2025-07-24 京都大学iPS細胞研究所
図1:本研究の概要
骨格筋幹細胞(MuSC)の分化誘導系(上部)をモデルとし、細胞画像から分化効率を予測するシステムを開発した。機械学習を用いて、14~38日目に取得した画像から82日目の分化効率の予測を行った。
<関連情報>
- https://www.cira.kyoto-u.ac.jp/j/pressrelease/news/250724-100000.html
- https://www.nature.com/articles/s41598-025-11108-5
画像解析と機械学習を用いたヒト誘導多能性幹細胞の分化効率の早期かつ非破壊的な予測 Early and non-destructive prediction of the differentiation efficiency of human induced pluripotent stem cells using imaging and machine learning
Miki Arai Hojo,Taku Tsuzuki,Yosuke Ozawa,Toshiyuki Araki & Hidetoshi Sakurai
Scientific Reports Published:23 July 2025
DOI:https://doi.org/10.1038/s41598-025-11108-5
Abstract
The reproducibility and robustness of many directed differentiation protocols from human induced pluripotent stem cells (hiPSCs) remain low, and the long differentiation induction period significantly limits protocol optimization. To address this, we developed an early and non-destructive prediction system for the differentiation induction efficiency of hiPSCs using bioimage informatics. We employed a directed differentiation protocol for muscle stem cells (MuSCs), a promising cell source for the regenerative therapy of muscular dystrophy.
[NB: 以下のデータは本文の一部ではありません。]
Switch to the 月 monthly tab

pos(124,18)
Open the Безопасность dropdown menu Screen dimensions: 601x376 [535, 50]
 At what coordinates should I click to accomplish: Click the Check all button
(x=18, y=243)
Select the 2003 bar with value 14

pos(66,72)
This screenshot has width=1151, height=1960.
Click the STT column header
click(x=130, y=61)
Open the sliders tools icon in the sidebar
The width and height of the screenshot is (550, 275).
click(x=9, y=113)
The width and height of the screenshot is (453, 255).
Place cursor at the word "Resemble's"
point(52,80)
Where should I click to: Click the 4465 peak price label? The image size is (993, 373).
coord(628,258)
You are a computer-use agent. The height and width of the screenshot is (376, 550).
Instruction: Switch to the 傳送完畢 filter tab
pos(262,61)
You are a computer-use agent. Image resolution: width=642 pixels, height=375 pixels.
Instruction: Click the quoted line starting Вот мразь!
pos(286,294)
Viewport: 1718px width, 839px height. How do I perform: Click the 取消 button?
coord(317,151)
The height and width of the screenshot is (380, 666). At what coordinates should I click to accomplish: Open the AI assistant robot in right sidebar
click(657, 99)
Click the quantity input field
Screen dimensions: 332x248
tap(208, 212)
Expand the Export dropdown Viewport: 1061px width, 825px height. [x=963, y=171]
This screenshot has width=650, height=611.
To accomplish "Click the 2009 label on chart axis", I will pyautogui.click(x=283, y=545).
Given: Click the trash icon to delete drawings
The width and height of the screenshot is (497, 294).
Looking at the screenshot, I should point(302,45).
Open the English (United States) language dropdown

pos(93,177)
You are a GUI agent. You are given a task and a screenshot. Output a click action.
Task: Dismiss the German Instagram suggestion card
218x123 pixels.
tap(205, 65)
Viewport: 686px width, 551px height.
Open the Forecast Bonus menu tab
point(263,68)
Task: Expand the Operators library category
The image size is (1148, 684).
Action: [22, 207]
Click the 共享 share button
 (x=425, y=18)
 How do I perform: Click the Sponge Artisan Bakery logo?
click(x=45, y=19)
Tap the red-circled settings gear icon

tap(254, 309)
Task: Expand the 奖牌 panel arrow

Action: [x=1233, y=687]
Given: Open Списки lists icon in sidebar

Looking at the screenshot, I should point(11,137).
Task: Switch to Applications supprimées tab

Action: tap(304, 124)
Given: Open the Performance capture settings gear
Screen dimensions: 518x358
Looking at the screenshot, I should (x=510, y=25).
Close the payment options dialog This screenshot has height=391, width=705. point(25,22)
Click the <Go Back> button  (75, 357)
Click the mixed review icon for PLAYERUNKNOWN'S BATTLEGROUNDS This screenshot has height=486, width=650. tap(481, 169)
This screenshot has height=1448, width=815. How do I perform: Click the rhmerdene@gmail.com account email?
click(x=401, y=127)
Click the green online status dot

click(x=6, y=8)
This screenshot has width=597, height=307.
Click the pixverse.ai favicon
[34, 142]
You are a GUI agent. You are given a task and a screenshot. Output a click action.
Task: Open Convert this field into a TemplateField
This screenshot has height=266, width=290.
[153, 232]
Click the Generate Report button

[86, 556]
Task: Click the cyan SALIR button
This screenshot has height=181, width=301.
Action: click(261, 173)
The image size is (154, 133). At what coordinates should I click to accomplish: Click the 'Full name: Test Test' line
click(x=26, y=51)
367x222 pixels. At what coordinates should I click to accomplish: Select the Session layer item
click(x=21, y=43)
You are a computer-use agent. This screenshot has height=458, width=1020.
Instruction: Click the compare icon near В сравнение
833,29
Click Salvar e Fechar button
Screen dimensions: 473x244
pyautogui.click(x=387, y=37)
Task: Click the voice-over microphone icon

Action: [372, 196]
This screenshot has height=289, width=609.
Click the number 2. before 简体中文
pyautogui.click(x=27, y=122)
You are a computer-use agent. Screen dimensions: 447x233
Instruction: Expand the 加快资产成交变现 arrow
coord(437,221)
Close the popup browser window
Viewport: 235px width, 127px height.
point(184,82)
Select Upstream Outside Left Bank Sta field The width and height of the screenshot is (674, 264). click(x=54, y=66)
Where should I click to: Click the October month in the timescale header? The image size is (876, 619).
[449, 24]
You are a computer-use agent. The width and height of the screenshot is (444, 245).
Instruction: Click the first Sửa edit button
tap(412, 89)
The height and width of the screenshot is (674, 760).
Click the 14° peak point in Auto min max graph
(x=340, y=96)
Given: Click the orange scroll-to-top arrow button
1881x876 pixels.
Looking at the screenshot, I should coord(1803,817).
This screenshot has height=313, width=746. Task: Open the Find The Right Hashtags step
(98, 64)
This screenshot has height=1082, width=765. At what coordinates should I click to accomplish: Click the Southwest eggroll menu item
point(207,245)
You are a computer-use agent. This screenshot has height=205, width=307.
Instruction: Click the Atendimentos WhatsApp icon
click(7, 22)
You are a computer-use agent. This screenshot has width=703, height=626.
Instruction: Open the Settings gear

Biological analyses suggested that days 14–38 are positive for forecasting the induction efficiency on day 82. Therefore, we conducted six independent experiments, inducing MuSC differentiation in a total of 34 wells, and captured a total of 5,712 phase contrast cell images between days 14 and 38. We selected Fast Fourier transform (FFT) as the feature extraction method and confirmed that it captures the characteristics of cells during differentiation. By classifying images on each day using extracted features and machine learning, we found that samples with high and low induction efficiency could be predicted at approximately 50 days before the end of induction. This system is expected to contribute to regenerative therapy through effective protocol optimization.